Video

Importance and the Process of PSMA PET Imaging in mCRPC

Jeremie Calais, MD, comments on how PSMA PET scans have changed the treatment landscape for patients with mCRPC and describes the process for obtaining a PSMA PET scan, including what patients should know before, during and after the scan.

Alicia Morgans, MD: Jeremie, can you talk about the importance of imaging in prostate cancer, [such as] PSMA [prostate-specific membrane antigen] PET [positron emission tomography] imaging, that [may] give us [clearer] understanding of the extent of disease?

Jeremie Calais, MD, MSc: I can reemphasize the imaging point of view as an imaging specialist. With PSMA, we use the overexpression of [the] PSMA protein to get great contrasting images. The signal on the images is very high and never seen before [with] prior imaging techniques, [and] we see [it] because of the relevance of PSMA for prostate cancer. We started at UCLA [University of California, Los Angeles, CA] in 2016, and we’ve seen a rapid [uptick in] both physicians and patients coming from all over to get the scan for various purposes. You can stage the disease earlier and better so you [can] see where the disease is, and based on that, you can treat it more adequately. If the disease is localized, you would have a different treatment than if it had spread to the lymph nodes or somewhere else. You can pinpoint targeted therapy if the disease is already limited, and you can do various treatments once you know where the disease is. As Doctor Rettig just said, it is recommended for recurrence and staging. These are the two recommendations approved by the FDA, but [they] are in practice here at UCLA; any patient with prostate cancer [will need] a scan to choose the best treatment option for their stage.

Alicia Morgans, MD: The recommendations and guidance are changing because [of] new approvals in the metastatic castration-resistant prostate cancer setting that may require PSMA PET imaging to identify patients who may be eligible for [particular] treatment. More and more patients are getting these scans. Jeremie, what [is] the process of getting a PSMA PET scan like? What does it entail?

Jeremie Calais, MD, MSc: The principle of nuclear medicine, and that’s the same for PET scan imaging, is that you receive an intravenous injection, a tracer. We call it a tracer because you can trace it and because there is a [small] amount of radioactivity we can detect with PET/CT [computerized tomography] scanners. The PET/CT scanner looks like a ring but not a tunnel like an MRI [magnetic resonance imaging] [machine]. They are wide.
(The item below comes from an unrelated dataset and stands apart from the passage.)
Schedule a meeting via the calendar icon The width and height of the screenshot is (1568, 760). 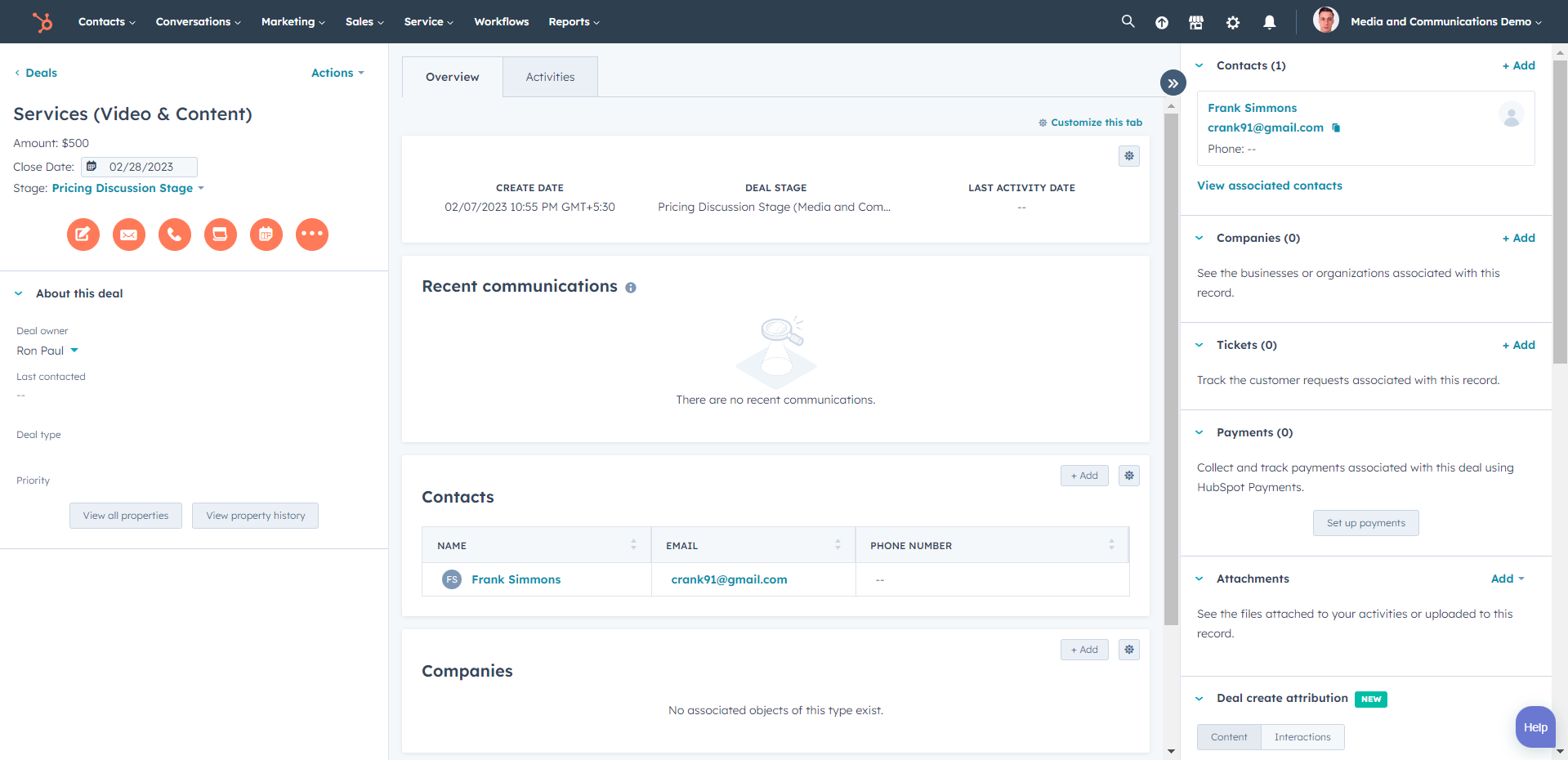coord(266,235)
The patient lies under the scanner for about 20 to 30 minutes, and we detect where the tracer has [gone]. In this case, the tracer is specific for PSMA, so we take images of where the tracer is or where PSMA is in the body. Because of the radioactivity, the patient can be very sensitive, so we don’t need to inject a lot of tracer. In fact, we inject a tiny quantity, [so] the amount of tracer has no effect: no pharmacological or biological effects on the body. We do targeted PSMA PET imaging, so it’s whole-body imaging. [If] it’s for the prostate cancer staging purpose, we start from the prostate but then look at the whole body. An appointment usually takes an hour and a half to two hours in the nuclear medicine ward to get checked in, receive an IV [intravenous] line and [be] injected with the tracer. Usually, we wait an hour to have this tracer circulate through the body, and then the patient goes under the scanner. We acquire the images for about 20 to 30 minutes and then it’s done. Because the tracer is short-lived, after three to four hours and the first [urination], there is almost no radioactivity anymore. So patients are very safe from radioactivity as well.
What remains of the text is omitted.